══ Records provided ══

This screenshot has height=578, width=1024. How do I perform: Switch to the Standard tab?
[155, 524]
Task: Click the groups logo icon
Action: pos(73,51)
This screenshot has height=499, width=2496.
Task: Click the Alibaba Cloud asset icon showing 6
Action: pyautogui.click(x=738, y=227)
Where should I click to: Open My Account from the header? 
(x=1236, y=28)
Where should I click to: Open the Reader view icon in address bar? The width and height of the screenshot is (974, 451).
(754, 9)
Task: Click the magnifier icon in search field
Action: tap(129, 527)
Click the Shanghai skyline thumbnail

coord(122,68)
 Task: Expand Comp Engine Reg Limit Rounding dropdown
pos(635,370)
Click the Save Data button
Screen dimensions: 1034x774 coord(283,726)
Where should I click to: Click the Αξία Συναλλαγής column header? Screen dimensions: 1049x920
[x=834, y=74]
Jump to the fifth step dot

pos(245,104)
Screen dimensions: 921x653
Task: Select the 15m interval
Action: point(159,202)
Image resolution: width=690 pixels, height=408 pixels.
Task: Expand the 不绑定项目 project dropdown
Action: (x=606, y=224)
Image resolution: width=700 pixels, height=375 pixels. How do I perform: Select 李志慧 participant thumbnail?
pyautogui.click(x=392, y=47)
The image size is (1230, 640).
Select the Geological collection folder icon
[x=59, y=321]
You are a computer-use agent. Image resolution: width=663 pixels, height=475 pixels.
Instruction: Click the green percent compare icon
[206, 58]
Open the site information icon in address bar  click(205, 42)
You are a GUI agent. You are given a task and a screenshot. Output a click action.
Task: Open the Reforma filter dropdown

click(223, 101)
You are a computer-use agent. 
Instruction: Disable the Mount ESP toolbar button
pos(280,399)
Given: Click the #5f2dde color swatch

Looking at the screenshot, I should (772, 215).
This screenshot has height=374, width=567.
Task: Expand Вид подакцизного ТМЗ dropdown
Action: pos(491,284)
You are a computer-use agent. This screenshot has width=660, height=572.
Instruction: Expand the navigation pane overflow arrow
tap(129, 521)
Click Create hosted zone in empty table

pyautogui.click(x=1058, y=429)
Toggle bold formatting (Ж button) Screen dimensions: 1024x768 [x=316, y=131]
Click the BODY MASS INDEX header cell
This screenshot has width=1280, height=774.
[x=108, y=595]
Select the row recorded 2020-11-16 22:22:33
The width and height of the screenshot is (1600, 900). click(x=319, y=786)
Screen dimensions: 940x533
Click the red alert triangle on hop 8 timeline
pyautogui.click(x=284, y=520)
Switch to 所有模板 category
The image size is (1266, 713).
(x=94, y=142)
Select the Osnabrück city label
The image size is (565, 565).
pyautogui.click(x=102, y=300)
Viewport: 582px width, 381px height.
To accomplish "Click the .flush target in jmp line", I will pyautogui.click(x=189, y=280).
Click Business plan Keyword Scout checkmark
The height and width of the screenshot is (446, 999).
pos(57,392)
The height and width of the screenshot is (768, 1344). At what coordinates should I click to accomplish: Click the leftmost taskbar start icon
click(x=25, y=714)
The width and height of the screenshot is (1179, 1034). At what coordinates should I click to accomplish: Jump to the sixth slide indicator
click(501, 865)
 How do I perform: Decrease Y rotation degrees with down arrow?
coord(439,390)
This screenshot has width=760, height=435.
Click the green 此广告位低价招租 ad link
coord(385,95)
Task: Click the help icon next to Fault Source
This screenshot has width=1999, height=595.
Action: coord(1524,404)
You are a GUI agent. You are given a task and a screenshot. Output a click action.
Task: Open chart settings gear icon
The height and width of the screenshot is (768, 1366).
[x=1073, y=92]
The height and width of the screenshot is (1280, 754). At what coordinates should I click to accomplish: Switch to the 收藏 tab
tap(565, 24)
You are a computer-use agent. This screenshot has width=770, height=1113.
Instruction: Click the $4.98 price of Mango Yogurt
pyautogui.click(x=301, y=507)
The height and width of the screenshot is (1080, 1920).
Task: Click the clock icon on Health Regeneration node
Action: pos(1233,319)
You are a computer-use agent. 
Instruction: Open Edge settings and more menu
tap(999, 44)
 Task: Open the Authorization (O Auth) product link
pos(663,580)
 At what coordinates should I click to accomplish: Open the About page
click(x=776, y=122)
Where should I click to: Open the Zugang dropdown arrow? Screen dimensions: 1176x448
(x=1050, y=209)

═══

Directions. The entries above must each be repeated exactly.

Task result.
This screenshot has height=578, width=1024. How do I perform: Switch to the Standard tab?
[155, 524]
Task: Click the groups logo icon
Action: pos(73,51)
This screenshot has height=499, width=2496.
Task: Click the Alibaba Cloud asset icon showing 6
Action: pyautogui.click(x=738, y=227)
Where should I click to: Open My Account from the header? 
(x=1236, y=28)
Where should I click to: Open the Reader view icon in address bar? The width and height of the screenshot is (974, 451).
(754, 9)
Task: Click the magnifier icon in search field
Action: tap(129, 527)
Click the Shanghai skyline thumbnail

coord(122,68)
 Task: Expand Comp Engine Reg Limit Rounding dropdown
pos(635,370)
Click the Save Data button
Screen dimensions: 1034x774 coord(283,726)
Where should I click to: Click the Αξία Συναλλαγής column header? Screen dimensions: 1049x920
[x=834, y=74]
Jump to the fifth step dot

pos(245,104)
Screen dimensions: 921x653
Task: Select the 15m interval
Action: point(159,202)
Image resolution: width=690 pixels, height=408 pixels.
Task: Expand the 不绑定项目 project dropdown
Action: (x=606, y=224)
Image resolution: width=700 pixels, height=375 pixels. How do I perform: Select 李志慧 participant thumbnail?
pyautogui.click(x=392, y=47)
The image size is (1230, 640).
Select the Geological collection folder icon
[x=59, y=321]
You are a computer-use agent. Image resolution: width=663 pixels, height=475 pixels.
Instruction: Click the green percent compare icon
[206, 58]
Open the site information icon in address bar  click(205, 42)
You are a GUI agent. You are given a task and a screenshot. Output a click action.
Task: Open the Reforma filter dropdown

click(223, 101)
You are a computer-use agent. 
Instruction: Disable the Mount ESP toolbar button
pos(280,399)
Given: Click the #5f2dde color swatch

Looking at the screenshot, I should (772, 215).
This screenshot has height=374, width=567.
Task: Expand Вид подакцизного ТМЗ dropdown
Action: pos(491,284)
You are a computer-use agent. This screenshot has width=660, height=572.
Instruction: Expand the navigation pane overflow arrow
tap(129, 521)
Click Create hosted zone in empty table

pyautogui.click(x=1058, y=429)
Toggle bold formatting (Ж button) Screen dimensions: 1024x768 [x=316, y=131]
Click the BODY MASS INDEX header cell
This screenshot has width=1280, height=774.
[x=108, y=595]
Select the row recorded 2020-11-16 22:22:33
The width and height of the screenshot is (1600, 900). click(x=319, y=786)
Screen dimensions: 940x533
Click the red alert triangle on hop 8 timeline
pyautogui.click(x=284, y=520)
Switch to 所有模板 category
The image size is (1266, 713).
(x=94, y=142)
Select the Osnabrück city label
The image size is (565, 565).
pyautogui.click(x=102, y=300)
Viewport: 582px width, 381px height.
To accomplish "Click the .flush target in jmp line", I will pyautogui.click(x=189, y=280).
Click Business plan Keyword Scout checkmark
The height and width of the screenshot is (446, 999).
pos(57,392)
The height and width of the screenshot is (768, 1344). At what coordinates should I click to accomplish: Click the leftmost taskbar start icon
click(x=25, y=714)
The width and height of the screenshot is (1179, 1034). At what coordinates should I click to accomplish: Jump to the sixth slide indicator
click(501, 865)
 How do I perform: Decrease Y rotation degrees with down arrow?
coord(439,390)
This screenshot has width=760, height=435.
Click the green 此广告位低价招租 ad link
coord(385,95)
Task: Click the help icon next to Fault Source
This screenshot has width=1999, height=595.
Action: coord(1524,404)
You are a GUI agent. You are given a task and a screenshot. Output a click action.
Task: Open chart settings gear icon
The height and width of the screenshot is (768, 1366).
[x=1073, y=92]
The height and width of the screenshot is (1280, 754). At what coordinates should I click to accomplish: Switch to the 收藏 tab
tap(565, 24)
You are a computer-use agent. This screenshot has width=770, height=1113.
Instruction: Click the $4.98 price of Mango Yogurt
pyautogui.click(x=301, y=507)
The height and width of the screenshot is (1080, 1920).
Task: Click the clock icon on Health Regeneration node
Action: pos(1233,319)
You are a computer-use agent. 
Instruction: Open Edge settings and more menu
tap(999, 44)
 Task: Open the Authorization (O Auth) product link
pos(663,580)
 At what coordinates should I click to accomplish: Open the About page
click(x=776, y=122)
Where should I click to: Open the Zugang dropdown arrow? Screen dimensions: 1176x448
(x=1050, y=209)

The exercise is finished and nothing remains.